Observe, record, tabulate, communicate…

Observe, record, tabulate, communicate.
© CEphoto, Uwe Aranas / , via Wikimedia Commons

When I was knee high to a grasshopper, I had a teacher that used to be incredibly irritating.  Instead of getting away with a lucky guess, or a grasp at a faded memory, we had to be able to ‘show our workings.’  This meant we had to understand where our answers came from, from first principles, and learning by rote wasn’t going to cut it.  At the time this was infuriating, and led to a whole load of extra work. However, now I realise that she had started me on a learning journey that continues on a daily basis.

This insistence on understanding the basis for an argument or fact has been a common feature amongst a number of my most inspiring tutors over the years since.

One particular tutor was Dr Alan Stevens. He was a pathologist at my medical school and was assigned to me in my first year as my tutor. Pathology made up quite a significant portion of the syllabus in our first years, and what a bore – hundreds of blobs of pink, blue, and occasionally fluorescent green or yellow. And all of these colours were swimming before my eyes in a lab that seemed a million miles from the wards where the ‘real’ work of a hospital was under way.

So when Dr Stevens took us out for a meal in the week before our yearly finals (another insistence that good wine and good company made for better performance than late nights cramming in an airless library – I still nearly believe this one) and he started to explain how pathology is the basis of knowledge of all disease, I was a little upset.  As with most medical students I was sure I knew best and knew what I wanted to learn so pathology remained one of those subjects that was somewhat neglected in my revision schedules.

However, once I hit the wards, I rued the day I forgot to ‘show my workings’.  As I encountered diseases I knew the names, and symptoms of, but had a sketchy understanding of the pathology or pathophysiology, I struggled from time to time with working out why a specific treatment might help, and how treatment decisions were being made.

A paper in this month’s PMJ may appear to be one of those that a casual reader would skip entirely owing to the title, or the description. A clinicopathological paper on fulminant amoebic colitis may not have immediate relevance to my work, but the paper is an example of how medical knowledge has expanded over the years;  a clinical question, borne out of experience is subjected to scientific examination and analysis, in an effort to move beyond the empirical approach to disease.

The paper looks at the clinical featues, pathological findings and outcomes of patients admitted to an 1800 bed tertiary care centre in Western India who underwent colectomy, and were diagnosed with amoebic colitis.  30 patients were included in the study, and the mortality rate was 57%.

#### [Record excerpts]
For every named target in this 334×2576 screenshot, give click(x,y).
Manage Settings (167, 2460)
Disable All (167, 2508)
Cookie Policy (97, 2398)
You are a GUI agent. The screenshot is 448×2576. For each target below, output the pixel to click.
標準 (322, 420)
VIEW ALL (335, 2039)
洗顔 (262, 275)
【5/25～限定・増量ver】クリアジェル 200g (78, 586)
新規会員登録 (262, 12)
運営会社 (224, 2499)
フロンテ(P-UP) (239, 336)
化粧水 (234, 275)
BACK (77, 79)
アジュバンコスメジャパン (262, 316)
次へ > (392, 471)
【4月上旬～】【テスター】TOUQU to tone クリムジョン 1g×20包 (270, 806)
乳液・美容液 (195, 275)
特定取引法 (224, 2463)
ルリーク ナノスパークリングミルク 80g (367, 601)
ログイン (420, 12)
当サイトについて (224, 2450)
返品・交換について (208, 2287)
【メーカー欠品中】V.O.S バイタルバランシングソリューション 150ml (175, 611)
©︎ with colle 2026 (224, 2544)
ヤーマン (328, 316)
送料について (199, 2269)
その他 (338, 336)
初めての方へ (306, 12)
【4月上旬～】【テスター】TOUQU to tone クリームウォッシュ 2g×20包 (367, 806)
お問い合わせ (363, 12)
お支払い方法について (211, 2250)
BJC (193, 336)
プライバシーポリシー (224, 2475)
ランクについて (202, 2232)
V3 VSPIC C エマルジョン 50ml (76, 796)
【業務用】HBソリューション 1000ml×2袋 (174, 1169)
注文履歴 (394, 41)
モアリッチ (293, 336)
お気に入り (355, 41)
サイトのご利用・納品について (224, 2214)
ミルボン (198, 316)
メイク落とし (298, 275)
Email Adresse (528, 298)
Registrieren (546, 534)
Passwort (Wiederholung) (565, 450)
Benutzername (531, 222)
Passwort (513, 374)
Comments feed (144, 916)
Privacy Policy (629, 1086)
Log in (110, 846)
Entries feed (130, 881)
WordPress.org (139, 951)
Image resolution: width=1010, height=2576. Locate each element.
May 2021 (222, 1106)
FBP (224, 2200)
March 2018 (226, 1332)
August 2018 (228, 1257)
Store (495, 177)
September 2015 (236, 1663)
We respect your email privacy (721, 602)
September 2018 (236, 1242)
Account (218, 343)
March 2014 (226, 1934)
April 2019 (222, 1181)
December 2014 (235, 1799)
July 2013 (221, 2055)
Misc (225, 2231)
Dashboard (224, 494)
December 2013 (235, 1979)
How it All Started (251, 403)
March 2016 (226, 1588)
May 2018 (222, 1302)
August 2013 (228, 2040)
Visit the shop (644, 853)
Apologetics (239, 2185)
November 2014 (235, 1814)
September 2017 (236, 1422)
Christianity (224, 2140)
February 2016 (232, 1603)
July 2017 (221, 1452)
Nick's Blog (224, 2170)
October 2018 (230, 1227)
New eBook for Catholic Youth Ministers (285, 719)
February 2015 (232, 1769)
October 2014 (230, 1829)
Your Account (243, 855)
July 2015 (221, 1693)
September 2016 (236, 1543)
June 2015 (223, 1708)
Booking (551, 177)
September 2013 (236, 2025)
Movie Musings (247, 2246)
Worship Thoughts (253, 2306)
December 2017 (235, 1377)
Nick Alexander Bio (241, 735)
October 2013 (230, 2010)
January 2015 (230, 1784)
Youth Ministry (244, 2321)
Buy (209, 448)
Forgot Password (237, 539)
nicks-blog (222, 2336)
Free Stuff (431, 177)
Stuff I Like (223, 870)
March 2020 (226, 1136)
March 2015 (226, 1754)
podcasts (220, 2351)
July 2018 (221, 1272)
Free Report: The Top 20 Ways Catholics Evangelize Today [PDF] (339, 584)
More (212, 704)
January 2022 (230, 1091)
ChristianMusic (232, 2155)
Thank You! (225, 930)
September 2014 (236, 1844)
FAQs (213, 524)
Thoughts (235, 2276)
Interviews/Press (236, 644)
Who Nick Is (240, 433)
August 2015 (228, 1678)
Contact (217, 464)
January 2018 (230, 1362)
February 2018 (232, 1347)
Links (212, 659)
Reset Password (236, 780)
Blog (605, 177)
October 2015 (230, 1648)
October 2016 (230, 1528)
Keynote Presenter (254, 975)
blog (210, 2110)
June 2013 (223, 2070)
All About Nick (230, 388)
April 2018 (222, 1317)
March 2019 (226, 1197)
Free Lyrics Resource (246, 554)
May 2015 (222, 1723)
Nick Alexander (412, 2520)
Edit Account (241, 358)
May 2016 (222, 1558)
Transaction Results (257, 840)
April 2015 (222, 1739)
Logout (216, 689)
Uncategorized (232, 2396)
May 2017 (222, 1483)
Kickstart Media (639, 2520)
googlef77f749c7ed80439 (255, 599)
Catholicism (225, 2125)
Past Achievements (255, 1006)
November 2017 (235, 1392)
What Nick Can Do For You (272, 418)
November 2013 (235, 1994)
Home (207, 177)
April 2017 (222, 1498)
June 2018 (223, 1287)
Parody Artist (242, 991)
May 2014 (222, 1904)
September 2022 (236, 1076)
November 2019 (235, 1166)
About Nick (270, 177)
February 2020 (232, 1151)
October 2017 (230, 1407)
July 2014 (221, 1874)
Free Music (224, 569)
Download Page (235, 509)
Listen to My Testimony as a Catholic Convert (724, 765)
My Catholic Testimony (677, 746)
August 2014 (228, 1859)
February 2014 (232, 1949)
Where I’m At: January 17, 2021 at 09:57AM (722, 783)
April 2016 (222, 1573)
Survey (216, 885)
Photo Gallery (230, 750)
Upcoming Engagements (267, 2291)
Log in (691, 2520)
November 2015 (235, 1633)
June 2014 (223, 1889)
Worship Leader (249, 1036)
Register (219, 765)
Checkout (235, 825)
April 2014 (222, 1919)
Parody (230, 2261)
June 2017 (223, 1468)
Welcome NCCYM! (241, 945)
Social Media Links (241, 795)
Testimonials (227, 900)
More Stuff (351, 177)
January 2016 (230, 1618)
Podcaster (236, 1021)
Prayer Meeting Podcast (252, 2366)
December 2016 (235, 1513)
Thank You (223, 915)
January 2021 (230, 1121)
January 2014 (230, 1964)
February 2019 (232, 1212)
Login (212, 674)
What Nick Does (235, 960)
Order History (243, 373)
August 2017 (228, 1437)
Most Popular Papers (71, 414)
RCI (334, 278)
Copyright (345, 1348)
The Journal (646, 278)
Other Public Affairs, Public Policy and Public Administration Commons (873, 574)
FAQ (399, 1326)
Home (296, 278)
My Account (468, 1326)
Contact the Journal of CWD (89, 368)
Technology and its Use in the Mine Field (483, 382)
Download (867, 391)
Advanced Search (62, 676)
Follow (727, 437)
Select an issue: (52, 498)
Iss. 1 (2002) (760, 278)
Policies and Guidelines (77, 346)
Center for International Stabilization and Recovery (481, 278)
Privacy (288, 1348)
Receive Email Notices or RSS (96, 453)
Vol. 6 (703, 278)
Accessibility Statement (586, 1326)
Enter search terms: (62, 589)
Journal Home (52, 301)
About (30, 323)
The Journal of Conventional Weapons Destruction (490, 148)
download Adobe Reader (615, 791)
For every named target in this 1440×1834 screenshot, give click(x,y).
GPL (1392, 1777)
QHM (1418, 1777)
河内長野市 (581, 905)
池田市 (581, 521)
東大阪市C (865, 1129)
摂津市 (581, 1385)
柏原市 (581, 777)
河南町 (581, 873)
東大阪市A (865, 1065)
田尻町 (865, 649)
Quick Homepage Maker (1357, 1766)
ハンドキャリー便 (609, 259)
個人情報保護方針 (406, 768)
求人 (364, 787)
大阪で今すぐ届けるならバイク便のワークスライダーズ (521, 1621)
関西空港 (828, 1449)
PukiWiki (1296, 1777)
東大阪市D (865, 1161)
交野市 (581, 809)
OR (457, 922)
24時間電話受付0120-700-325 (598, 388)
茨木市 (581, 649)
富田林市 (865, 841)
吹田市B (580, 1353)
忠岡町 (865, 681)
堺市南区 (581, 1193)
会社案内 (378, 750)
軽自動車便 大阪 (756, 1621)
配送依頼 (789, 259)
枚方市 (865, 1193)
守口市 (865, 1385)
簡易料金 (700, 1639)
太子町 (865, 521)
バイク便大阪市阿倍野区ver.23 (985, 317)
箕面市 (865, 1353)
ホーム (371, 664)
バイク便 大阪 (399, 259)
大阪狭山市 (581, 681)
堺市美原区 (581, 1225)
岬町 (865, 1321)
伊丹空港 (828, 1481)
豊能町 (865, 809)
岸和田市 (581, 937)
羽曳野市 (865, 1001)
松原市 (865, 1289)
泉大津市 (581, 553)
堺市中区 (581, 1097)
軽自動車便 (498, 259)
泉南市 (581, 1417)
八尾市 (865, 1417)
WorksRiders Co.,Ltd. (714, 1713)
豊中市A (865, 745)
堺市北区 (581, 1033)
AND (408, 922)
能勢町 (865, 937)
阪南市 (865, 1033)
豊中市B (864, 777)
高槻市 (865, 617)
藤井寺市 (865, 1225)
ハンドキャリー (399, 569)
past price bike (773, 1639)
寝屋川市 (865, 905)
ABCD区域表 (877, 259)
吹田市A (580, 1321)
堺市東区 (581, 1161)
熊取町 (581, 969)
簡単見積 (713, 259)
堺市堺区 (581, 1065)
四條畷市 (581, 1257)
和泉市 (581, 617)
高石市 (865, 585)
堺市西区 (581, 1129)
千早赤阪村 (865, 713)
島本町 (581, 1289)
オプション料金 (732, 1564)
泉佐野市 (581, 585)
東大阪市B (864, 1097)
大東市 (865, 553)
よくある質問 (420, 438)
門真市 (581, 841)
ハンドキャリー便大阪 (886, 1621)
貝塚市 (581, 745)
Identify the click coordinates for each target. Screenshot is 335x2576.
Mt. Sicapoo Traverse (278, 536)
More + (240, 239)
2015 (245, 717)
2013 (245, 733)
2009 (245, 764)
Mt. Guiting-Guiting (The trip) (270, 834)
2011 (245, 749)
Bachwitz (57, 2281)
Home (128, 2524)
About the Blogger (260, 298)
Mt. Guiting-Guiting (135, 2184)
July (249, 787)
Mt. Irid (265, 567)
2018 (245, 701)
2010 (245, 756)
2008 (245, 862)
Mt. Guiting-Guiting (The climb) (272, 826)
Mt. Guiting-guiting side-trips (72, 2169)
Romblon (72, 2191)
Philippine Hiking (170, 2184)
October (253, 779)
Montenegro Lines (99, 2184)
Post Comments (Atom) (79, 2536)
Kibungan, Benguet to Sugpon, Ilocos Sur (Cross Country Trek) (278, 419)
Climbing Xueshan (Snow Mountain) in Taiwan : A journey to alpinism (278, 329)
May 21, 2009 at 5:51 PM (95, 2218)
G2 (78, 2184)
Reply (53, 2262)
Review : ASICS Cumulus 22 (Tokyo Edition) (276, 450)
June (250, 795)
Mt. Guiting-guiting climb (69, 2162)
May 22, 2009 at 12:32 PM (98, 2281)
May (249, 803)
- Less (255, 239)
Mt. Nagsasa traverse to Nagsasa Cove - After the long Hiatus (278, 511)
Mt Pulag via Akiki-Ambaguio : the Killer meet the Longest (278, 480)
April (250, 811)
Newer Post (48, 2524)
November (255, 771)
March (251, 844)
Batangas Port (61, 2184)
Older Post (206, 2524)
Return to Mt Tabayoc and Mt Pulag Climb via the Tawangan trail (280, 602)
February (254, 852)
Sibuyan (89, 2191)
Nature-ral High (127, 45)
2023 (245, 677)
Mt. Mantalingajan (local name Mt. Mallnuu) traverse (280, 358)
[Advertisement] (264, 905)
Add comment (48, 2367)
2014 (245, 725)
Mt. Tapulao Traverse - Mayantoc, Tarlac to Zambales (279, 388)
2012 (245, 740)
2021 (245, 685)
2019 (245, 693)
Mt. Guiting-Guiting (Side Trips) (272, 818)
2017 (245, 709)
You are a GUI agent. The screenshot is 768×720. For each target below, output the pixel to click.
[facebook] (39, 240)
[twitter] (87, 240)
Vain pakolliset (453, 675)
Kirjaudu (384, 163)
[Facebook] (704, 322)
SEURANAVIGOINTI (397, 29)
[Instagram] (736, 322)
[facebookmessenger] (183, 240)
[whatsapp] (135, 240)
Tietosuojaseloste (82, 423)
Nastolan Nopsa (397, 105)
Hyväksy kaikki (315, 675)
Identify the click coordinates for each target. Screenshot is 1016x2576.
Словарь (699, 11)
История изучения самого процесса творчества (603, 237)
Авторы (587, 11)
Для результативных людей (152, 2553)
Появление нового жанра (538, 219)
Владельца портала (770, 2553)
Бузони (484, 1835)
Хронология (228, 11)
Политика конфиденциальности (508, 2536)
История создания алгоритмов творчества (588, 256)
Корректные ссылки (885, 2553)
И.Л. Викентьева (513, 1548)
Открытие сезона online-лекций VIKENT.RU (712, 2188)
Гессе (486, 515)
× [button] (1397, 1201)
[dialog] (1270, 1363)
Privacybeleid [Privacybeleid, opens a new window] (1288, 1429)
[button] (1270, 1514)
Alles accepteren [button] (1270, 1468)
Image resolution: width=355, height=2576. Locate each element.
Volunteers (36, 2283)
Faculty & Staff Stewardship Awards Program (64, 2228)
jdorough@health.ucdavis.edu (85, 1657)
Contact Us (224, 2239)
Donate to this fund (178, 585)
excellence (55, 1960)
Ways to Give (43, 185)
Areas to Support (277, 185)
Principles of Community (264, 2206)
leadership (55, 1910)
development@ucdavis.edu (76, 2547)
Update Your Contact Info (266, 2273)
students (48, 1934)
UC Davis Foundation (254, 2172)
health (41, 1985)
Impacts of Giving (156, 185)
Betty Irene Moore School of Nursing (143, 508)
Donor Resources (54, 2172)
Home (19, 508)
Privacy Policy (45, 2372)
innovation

#### [Apply what you read]
(a) In the essay on learning from first principles, what was Dr Alan Stevens's role at the medical school?
(b) Continue the essay on learning from first principles, starting right after its last sentence.

#### [Answers]
(a) He was a pathologist, and he was assigned as the writer's tutor in the first year.

(b)
Various features are explored – with some information flying in the face of traditional teaching.  For example, the the form of necrosis encountered in the study was not that traditionally associated with the disease – and could lead to a change in practice in the path lab – potentially allowing a more rapid diagnosis.(In the study the authors found basophilic dirty necrosis with neutrophil rich inflammatory exudate in the study population vs eosinophilic necrosis with little inflammation usually reported in textbooks)

The authors also pose some interesting questions in their conclusion regarding their observed increase in disease incidence – relating to many of the current woes in clinical medicine.

Overuse of medication is suggested as a contributing factor to the increased incidence of amoebic colitis. The authors postulate that indiscriminate use of antacid medications may be promoting the increased incidence of amoebic colitis by allowing ameobic cysts to survive transit through the stomach.  This mirrors some of the concerns about the (over)use of PPIs promoting c. diff infections in the UK.  In addition, lifestyle factors are suggested as contributory – a reduction in dietary fibre can increase colonic transit time, increasing opportunities for the amoebae to adhere to the bowel wall – and the organism itself may be changing in virulence.

So whilst I may not have learned a great deal that I will employ next time I am in clinic, this paper is a great example of the value of close observation over time of the population one serves, maintaining an enquiring mind about the pattern of disease encountered, and then subjecting such notions to scientific scrutiny – eliciting new knowledge, new questions for research, and returning this information to the clinical field to improve practice, and hopefully change outcomes for patients of the future. Osler would be proud.